Problem to work on: Every record should be written out exactly, with the pictures left out.

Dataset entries
════

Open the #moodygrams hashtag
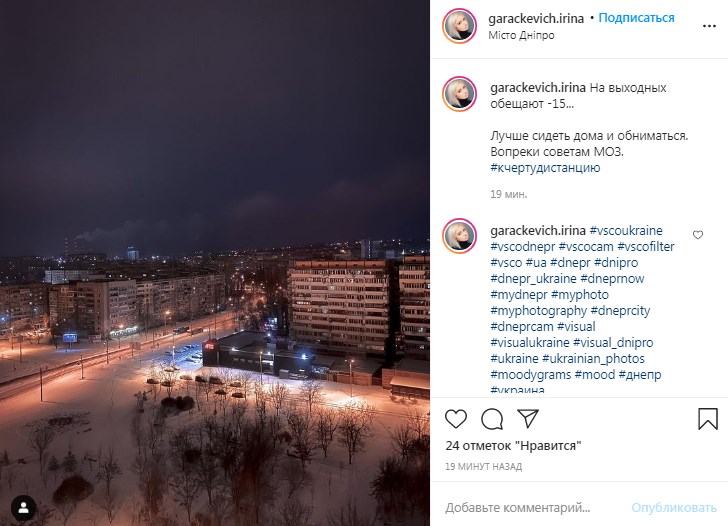click(530, 374)
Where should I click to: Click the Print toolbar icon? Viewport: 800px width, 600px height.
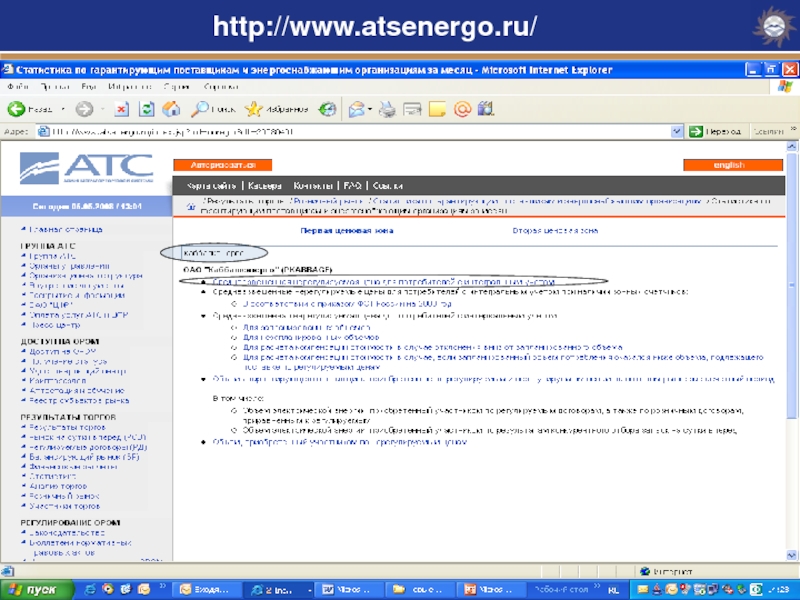pyautogui.click(x=387, y=109)
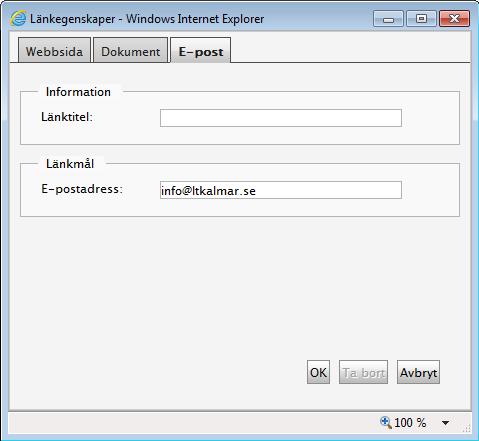Open the zoom level dropdown arrow
This screenshot has width=479, height=441.
click(x=445, y=423)
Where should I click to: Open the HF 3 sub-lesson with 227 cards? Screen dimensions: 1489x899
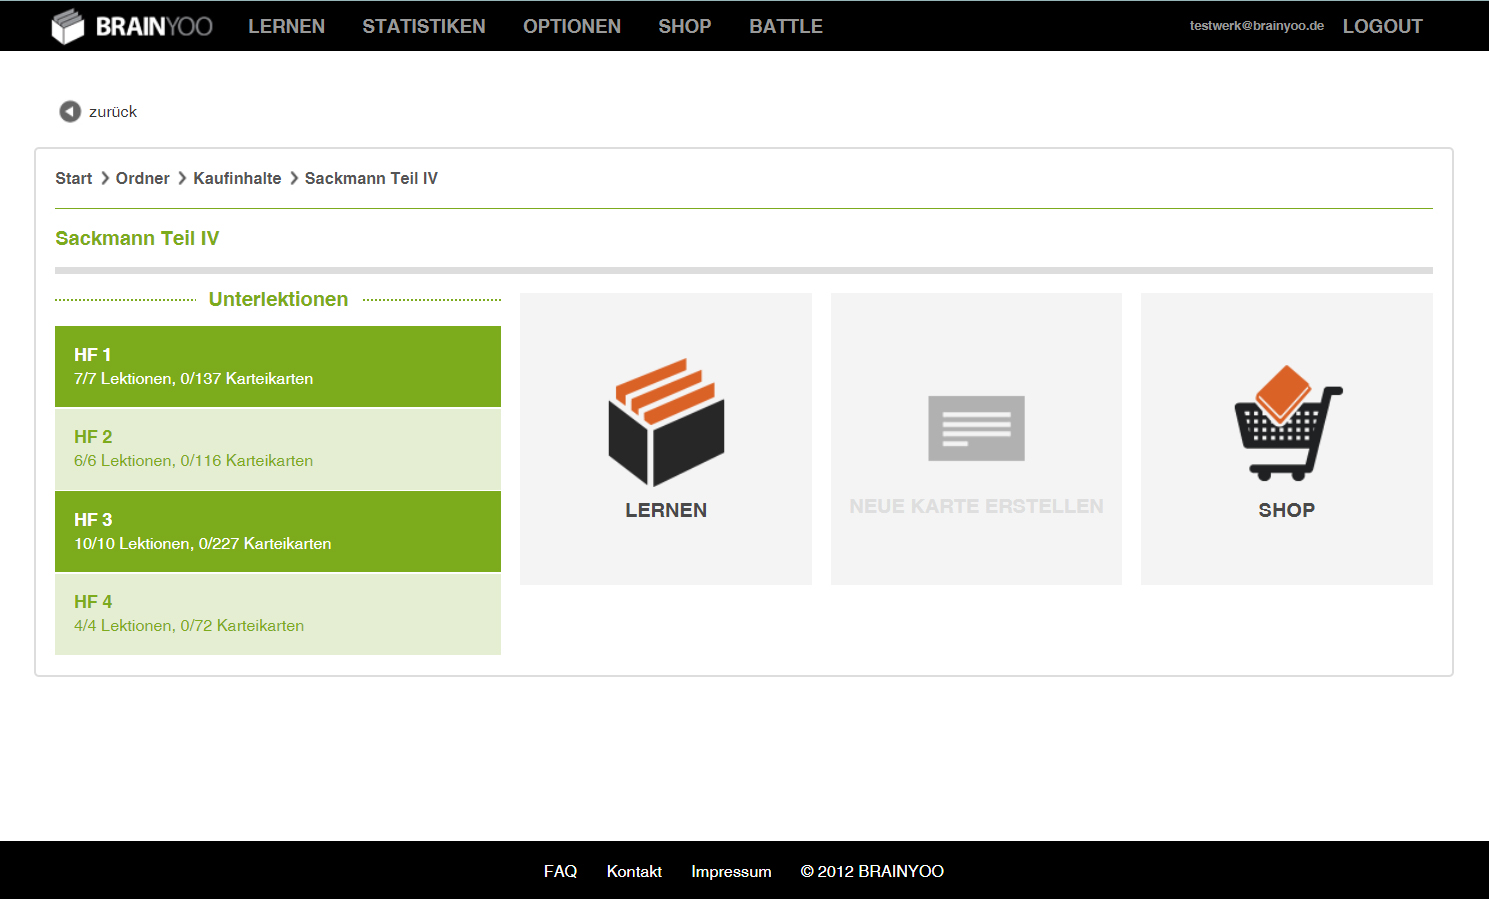click(277, 531)
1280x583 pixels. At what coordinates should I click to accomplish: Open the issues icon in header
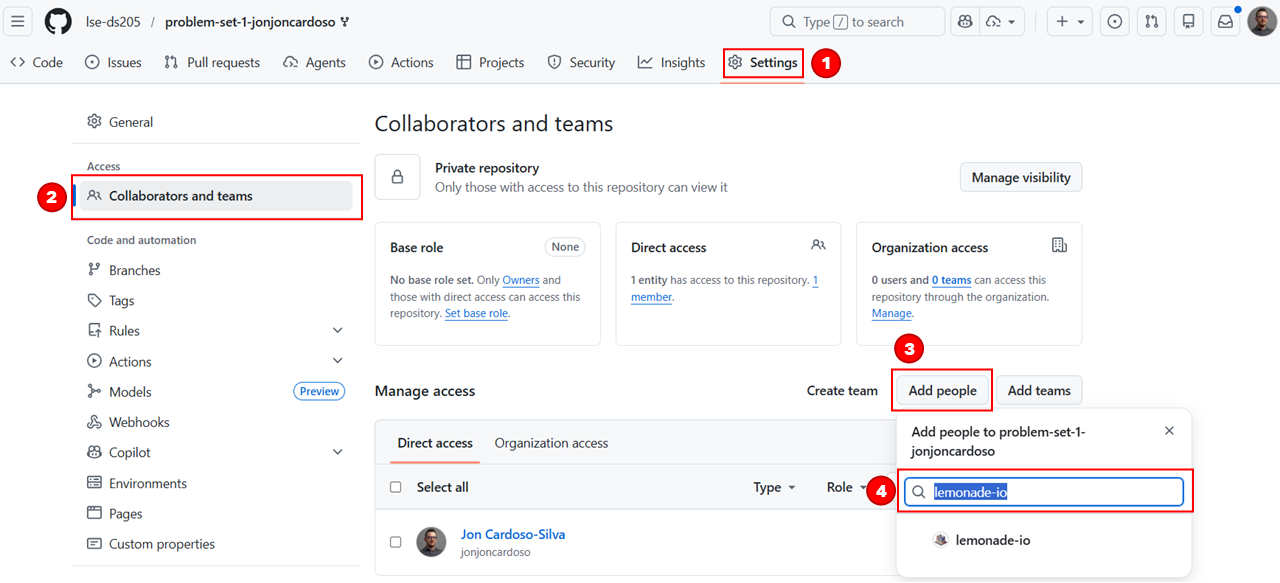(1115, 22)
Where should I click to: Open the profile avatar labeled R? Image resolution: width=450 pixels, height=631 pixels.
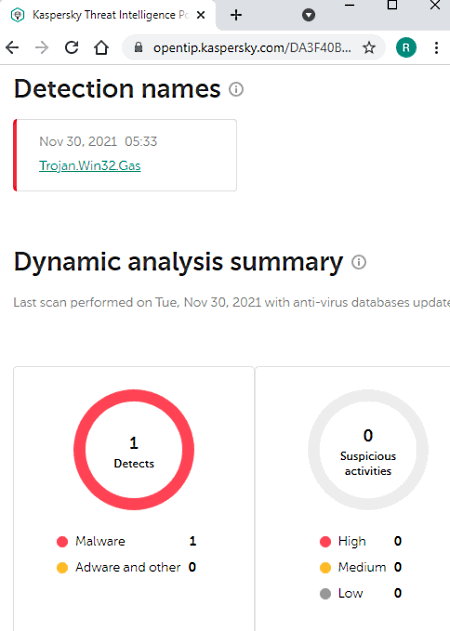coord(406,48)
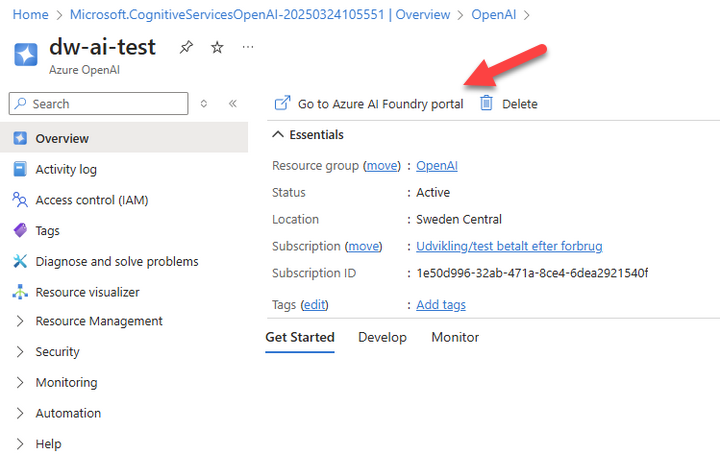Expand the Security menu group

(x=57, y=352)
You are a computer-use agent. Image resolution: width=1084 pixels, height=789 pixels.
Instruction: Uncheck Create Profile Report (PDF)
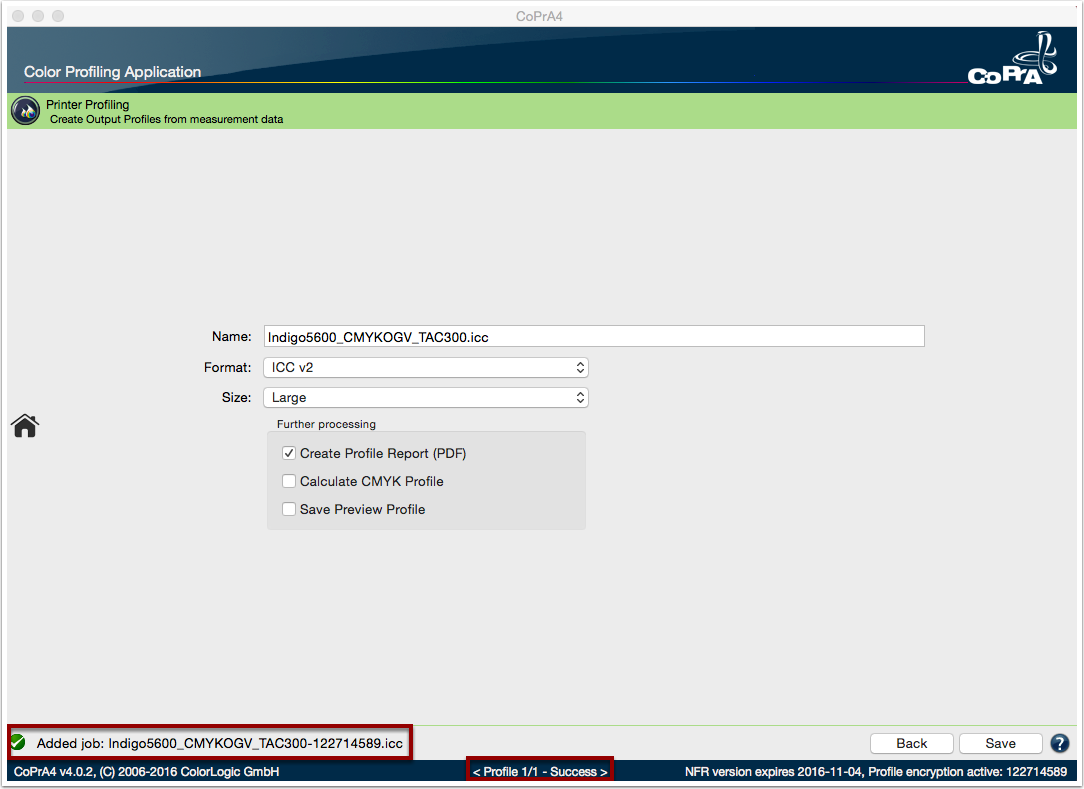point(289,454)
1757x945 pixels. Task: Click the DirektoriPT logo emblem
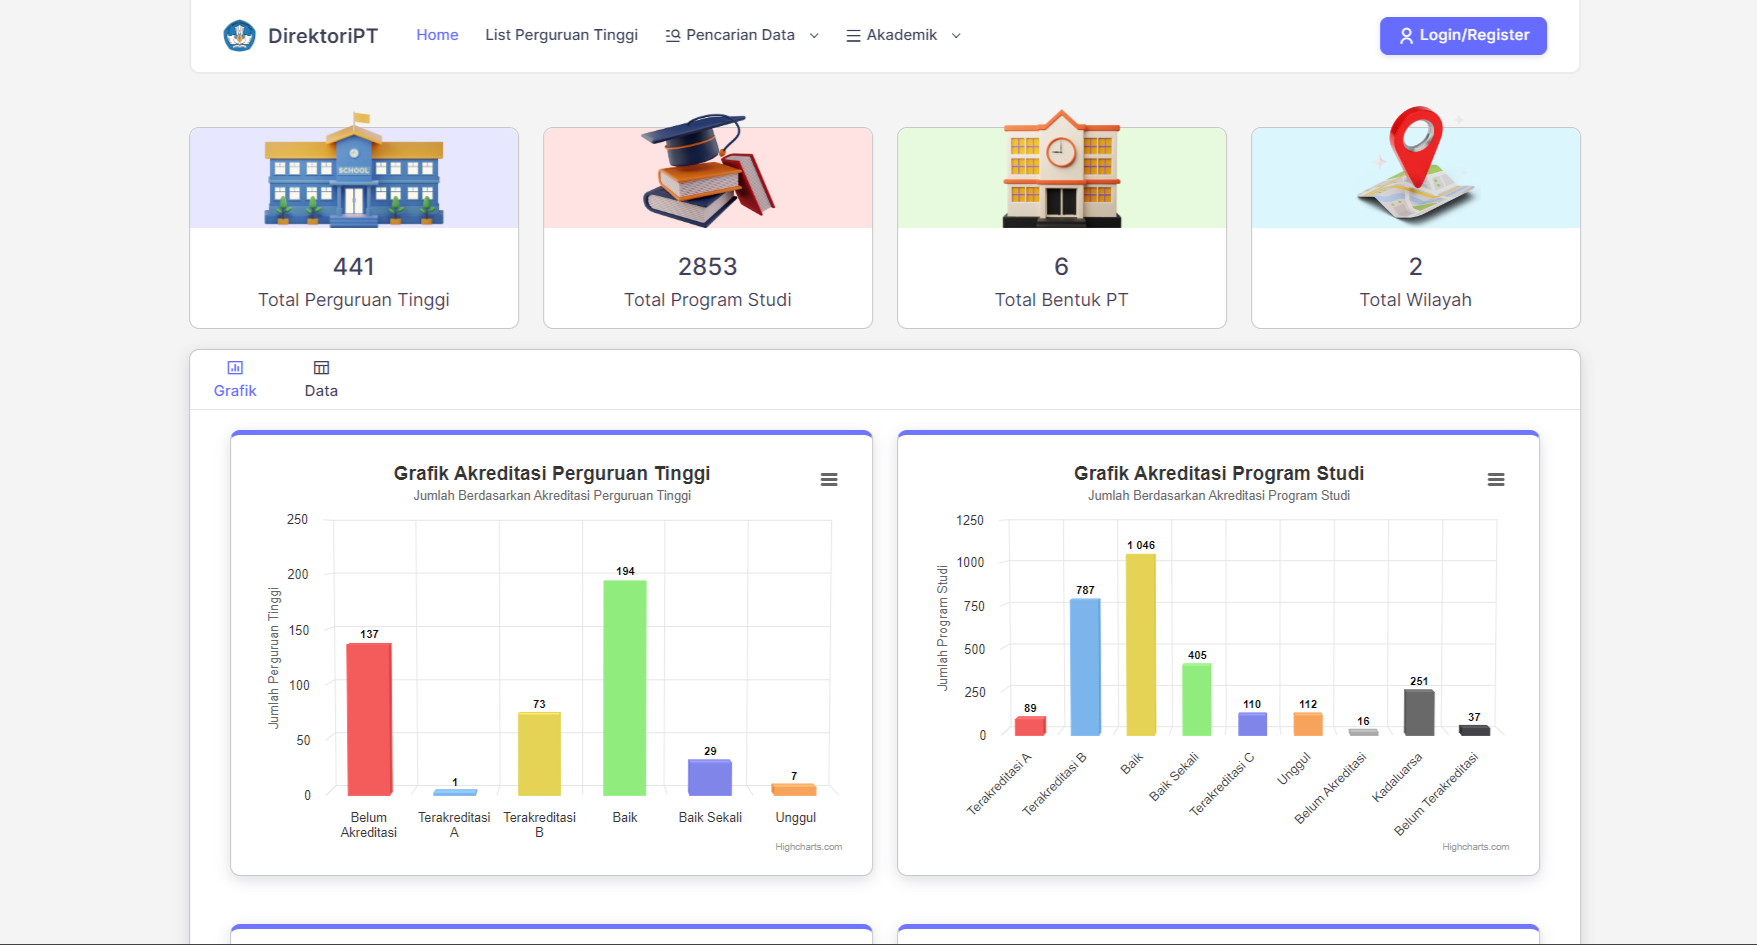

════

Response to the task:
Open the #moodygrams hashtag
click(530, 374)
Where should I click to: Click the Print toolbar icon? Viewport: 800px width, 600px height.
pyautogui.click(x=387, y=109)
Open the zoom level dropdown arrow
This screenshot has width=479, height=441.
click(x=445, y=423)
Where should I click to: Open the HF 3 sub-lesson with 227 cards? Screen dimensions: 1489x899
click(277, 531)
1280x583 pixels. At what coordinates should I click to accomplish: Open the issues icon in header
(1115, 22)
Where should I click to: Open the profile avatar labeled R? Image resolution: width=450 pixels, height=631 pixels.
coord(406,48)
Expand the Security menu group

(x=57, y=352)
You are a computer-use agent. Image resolution: width=1084 pixels, height=789 pixels.
Instruction: Uncheck Create Profile Report (PDF)
point(289,454)
1757x945 pixels. Task: Click the DirektoriPT logo emblem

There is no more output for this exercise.